WORK TO BE COMPLETED:
The output consists only of the lines from the one with "Task: Select the Общая схема tab" through the end of the records, each printed exactly, and contains no pictures.

[Recorded data]
———

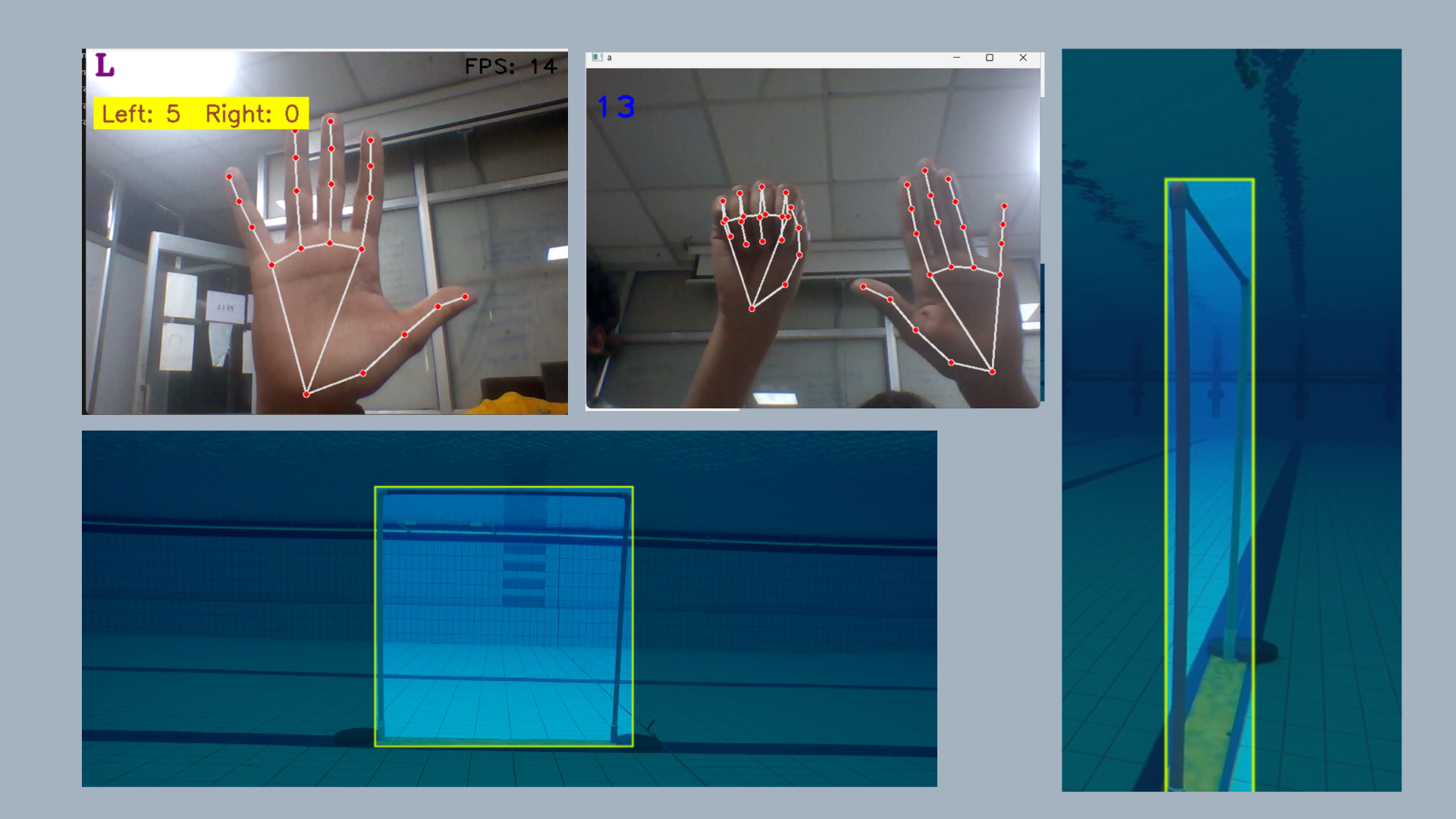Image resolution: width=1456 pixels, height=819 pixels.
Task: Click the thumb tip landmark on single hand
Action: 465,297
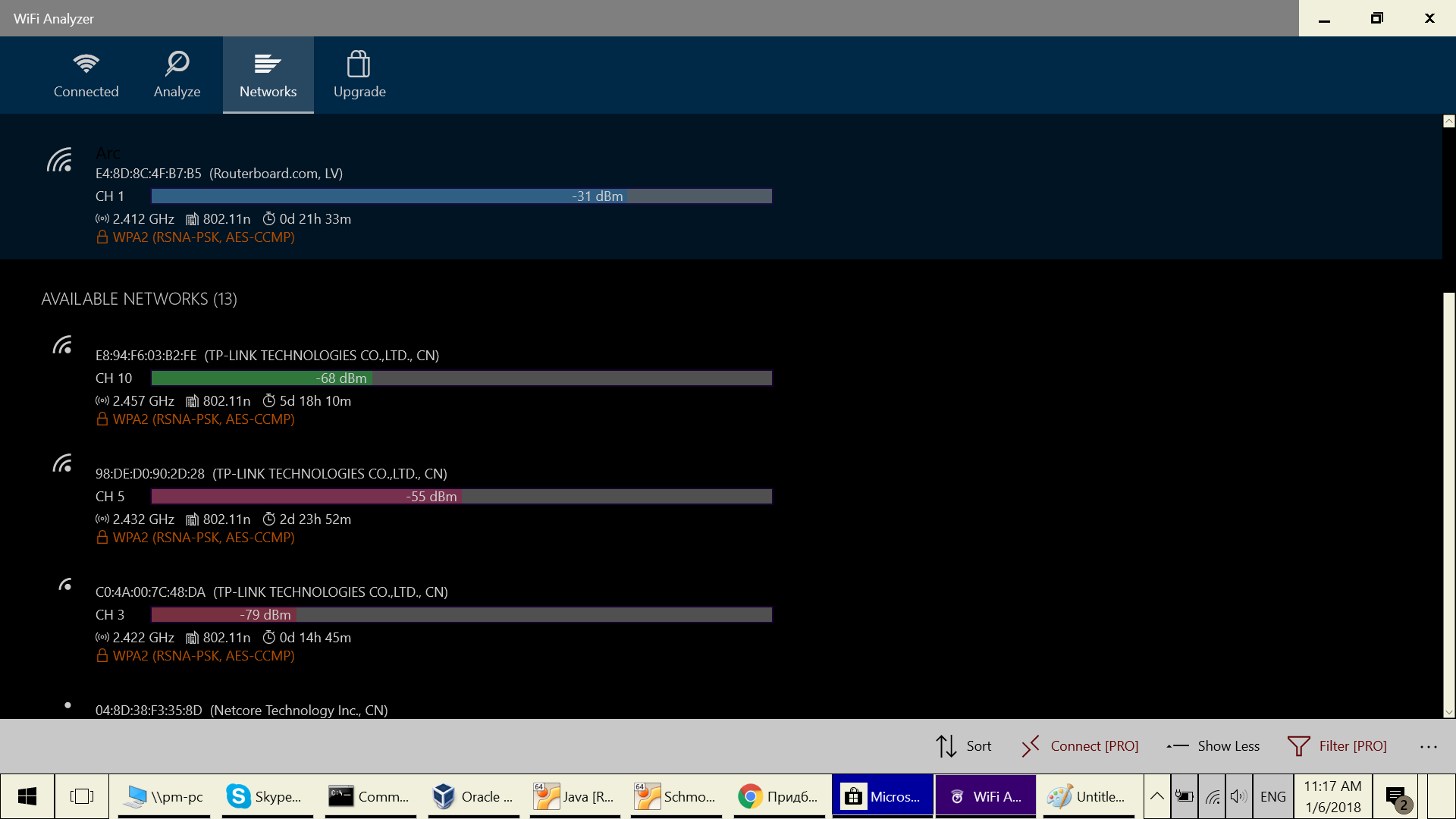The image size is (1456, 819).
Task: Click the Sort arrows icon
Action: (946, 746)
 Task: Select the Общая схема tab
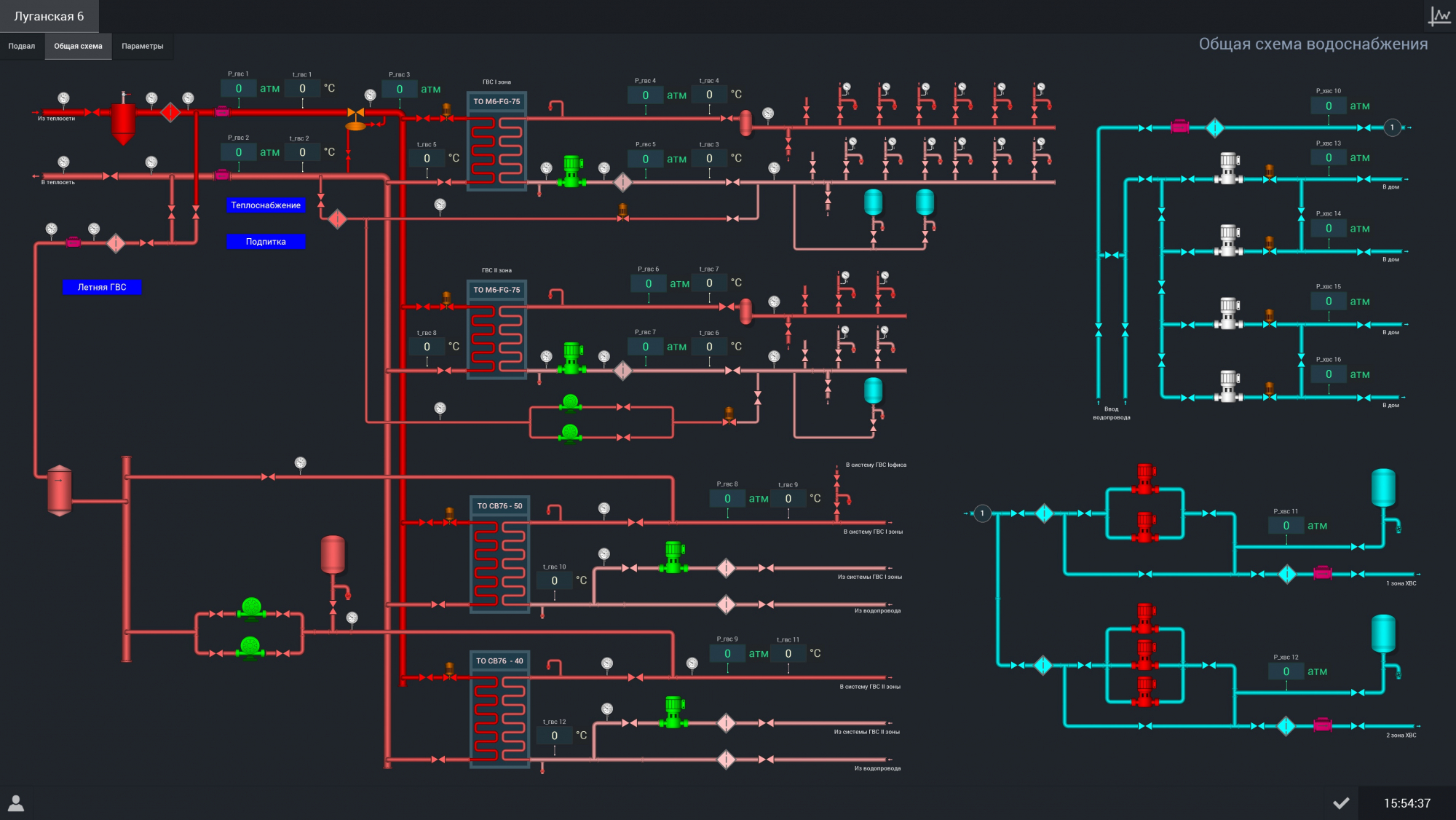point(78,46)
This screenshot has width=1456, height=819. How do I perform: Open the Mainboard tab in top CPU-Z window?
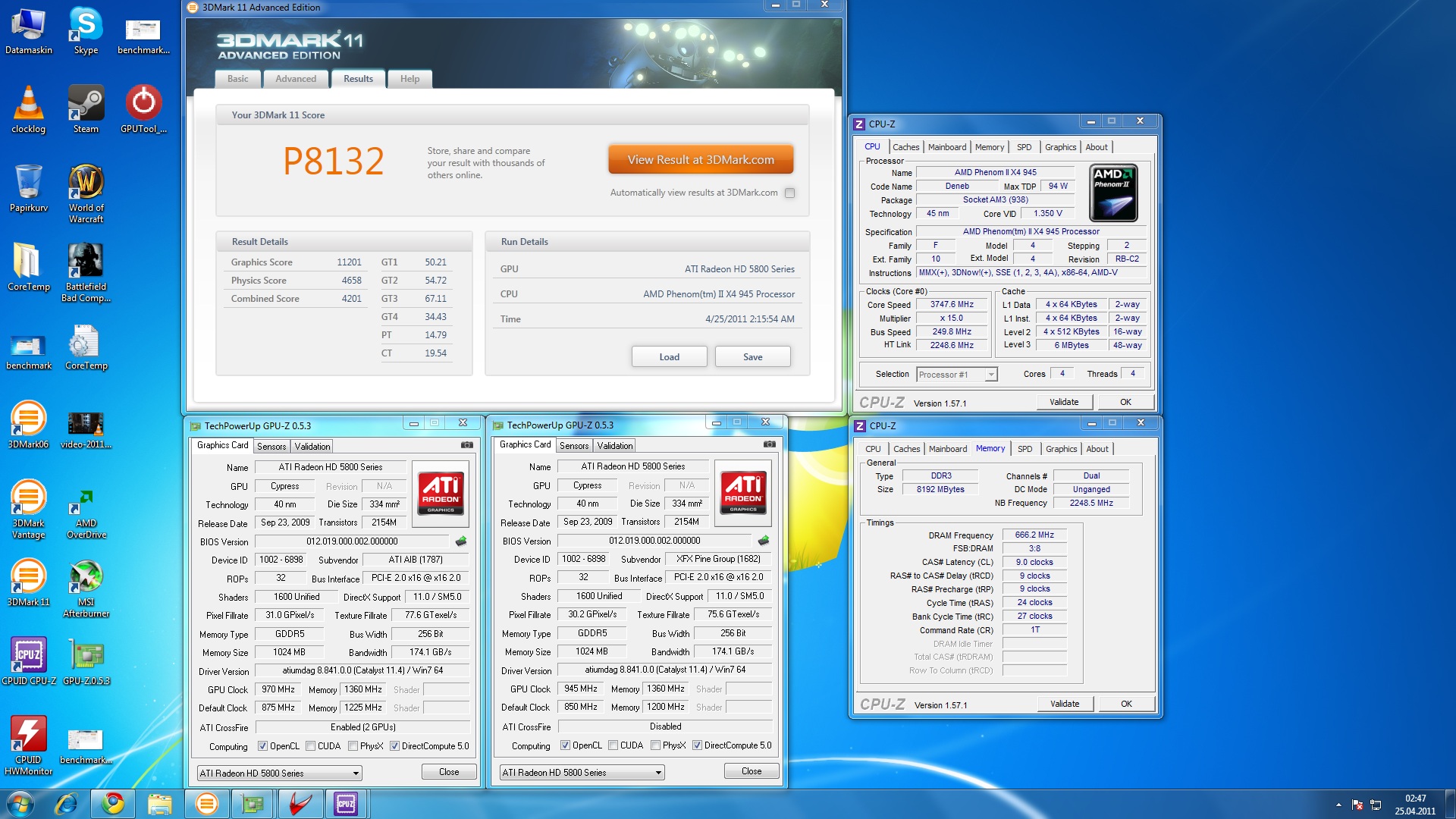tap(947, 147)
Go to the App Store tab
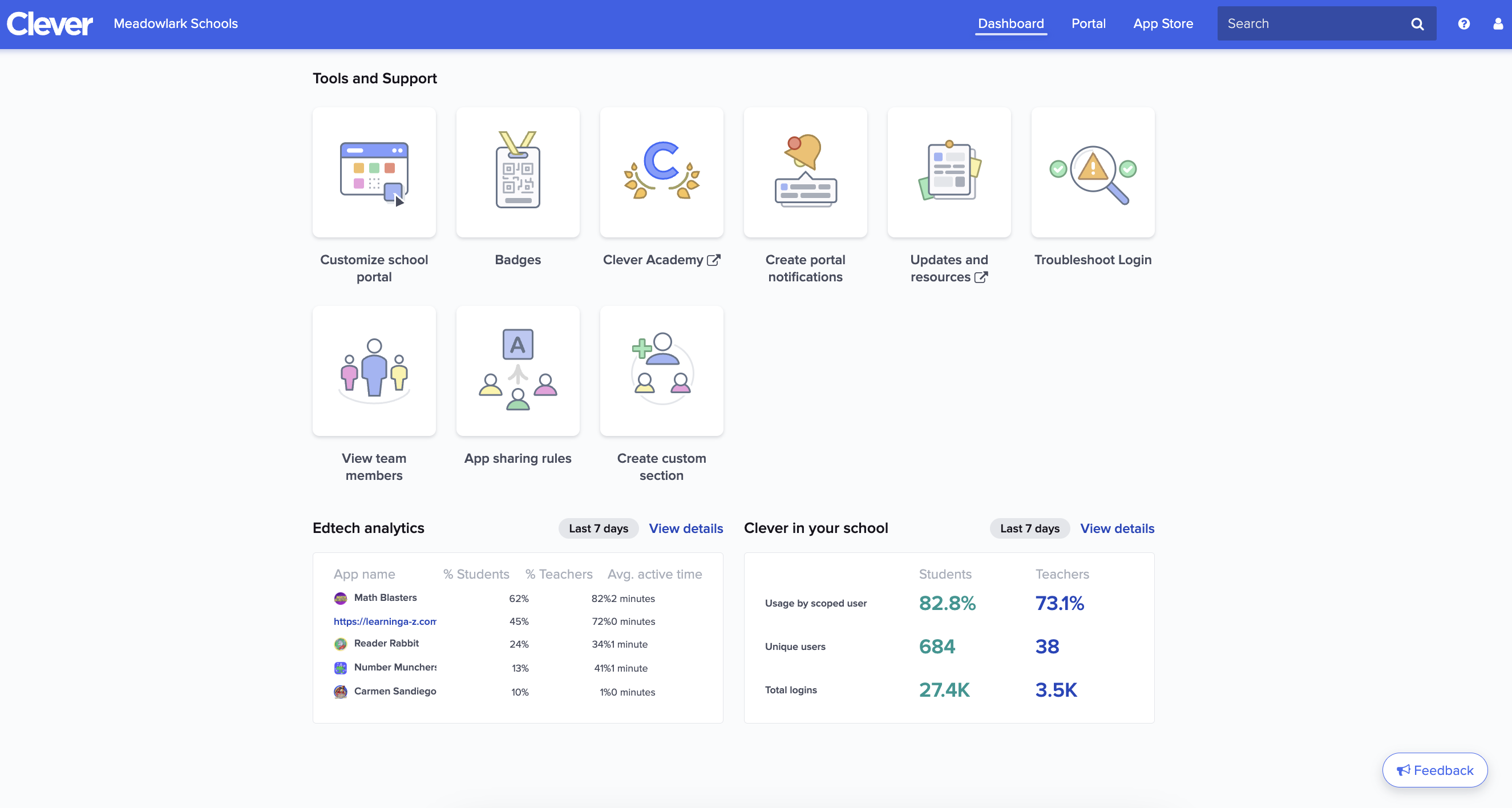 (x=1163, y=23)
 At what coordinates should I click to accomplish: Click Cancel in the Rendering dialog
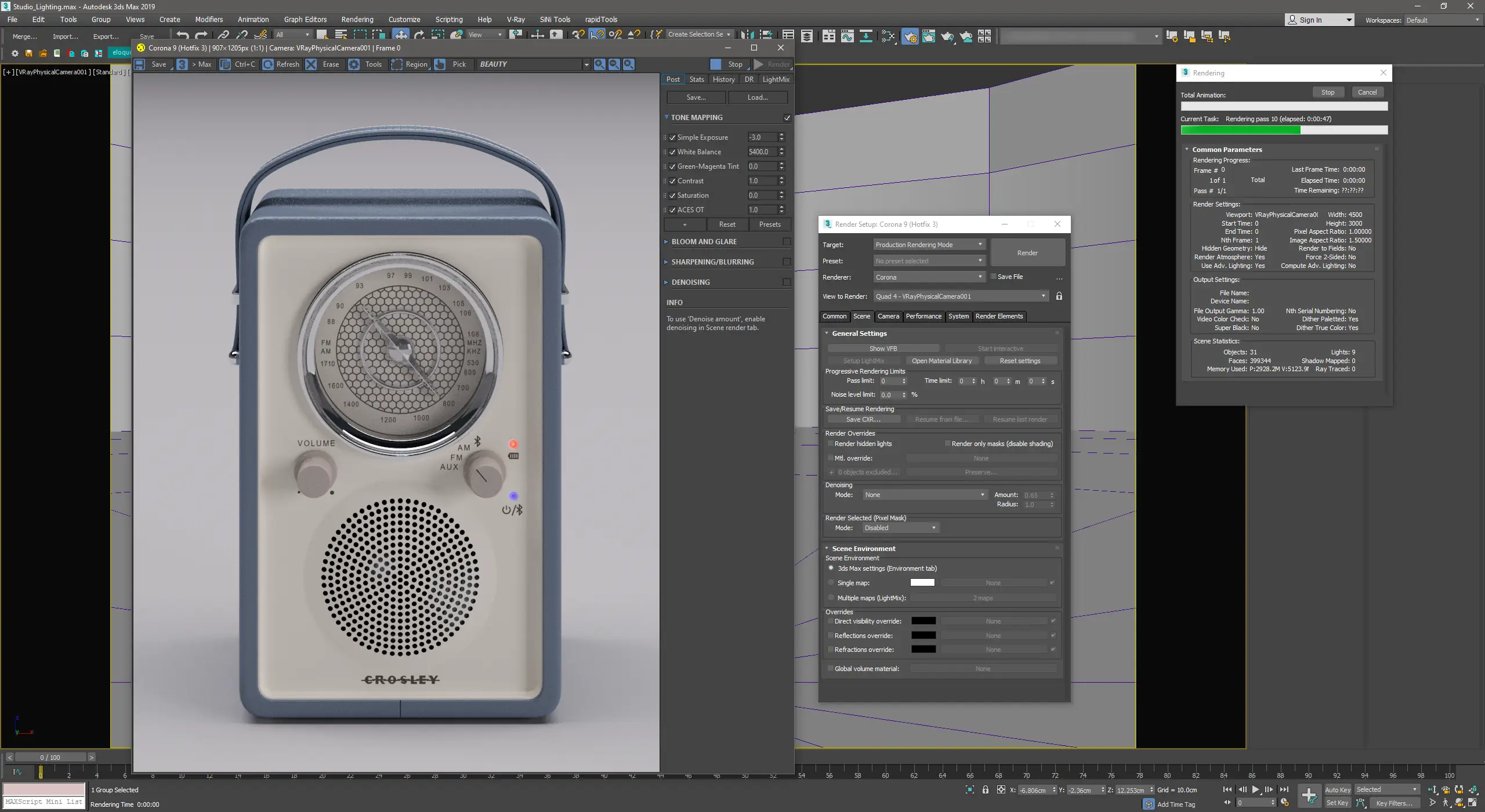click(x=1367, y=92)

———

OUTPUT OF THE EXERCISE:
 Task: Select the Общая схема tab
point(78,46)
This screenshot has width=1456, height=819. How do I perform: Open the Mainboard tab in top CPU-Z window?
tap(947, 147)
Go to the App Store tab
 (x=1163, y=23)
 At what coordinates should I click to accomplish: Click Cancel in the Rendering dialog
click(x=1367, y=92)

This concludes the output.